Funded PhD: Novel light-activated antimicrobial molecules and materials for multidrug-resistant pathogens
This project will focus on the investigation of a new class of antimicrobial molecules and materials for healthcare-associated infections, such as wound or device-related infection.
- Principle investigator(s) Dr Deirdre Fitzgerald Hughes, Dr Mary Pryce
- Research theme Immunity Infection and Inflammation
A PhD scholarship based at RCSI’s Education and Research Centre adjacent to Beaumont Hospital Dublin, the project is part of a broader research programme led by Principal Investigators in the Department of Clinical Microbiology, RCSI and The Department of Chemical Sciences, Dublin City University.
Healthcare associated infections are those acquired by patients while receiving medical treatment. They include wound infection and deep-seated infection involving in-dwelling medical devices such as catheters or pacemakers. These infections are increasingly difficult to manage and treat effectively with antibiotics as they frequently involve antimicrobial resistant (AMR) pathogens.
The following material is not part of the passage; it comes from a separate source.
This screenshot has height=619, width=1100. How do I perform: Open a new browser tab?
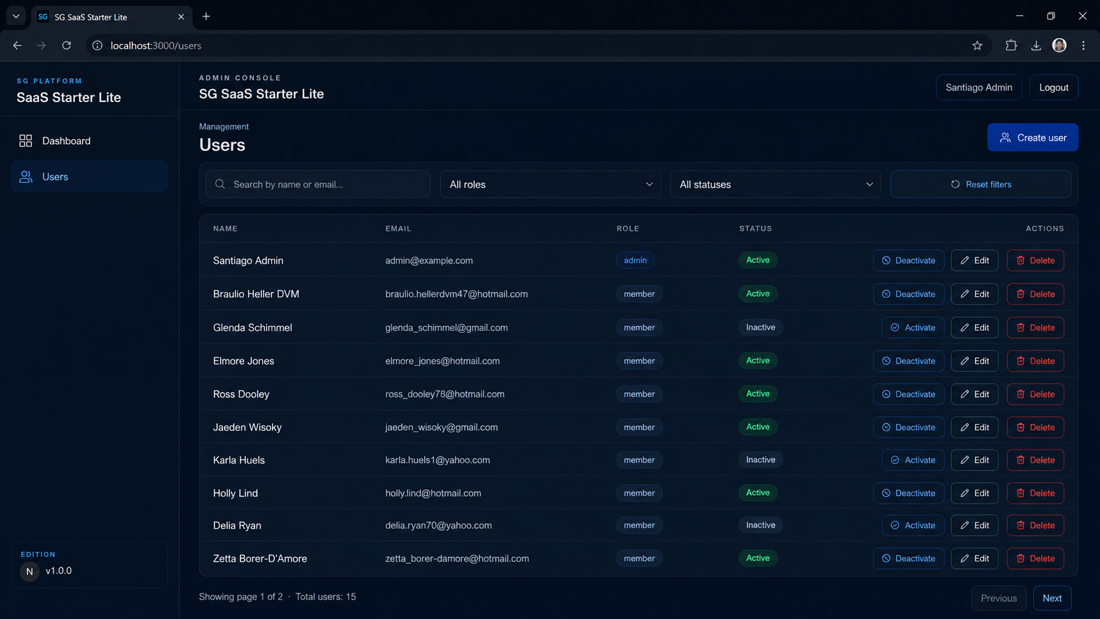206,16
Therefore, new antibacterial agents with alternative mechanisms of action to those currently in use are urgently needed.
We have developed candidate molecules that kill bacteria when activated by a light source. Our goal is to further develop these molecules and to evaluate their antimicrobial spectrum, antimicrobial mechanism, anti-biofilm properties and selective toxicity to bacteria that are critical or high-priority pathogens, as defined by the World Health Organisation. The molecules will be evaluated for topical applications that require antimicrobial materials or coatings and applications requiring aqueous topical solutions.
We are seeking a highly motivated PhD scholar to join our research team. The successful scholar will be well-supported in a multidisciplinary supervisory team of chemists, microbiologists and clinicians with expertise and an established track record in infection epidemiology and novel anti-infectives development.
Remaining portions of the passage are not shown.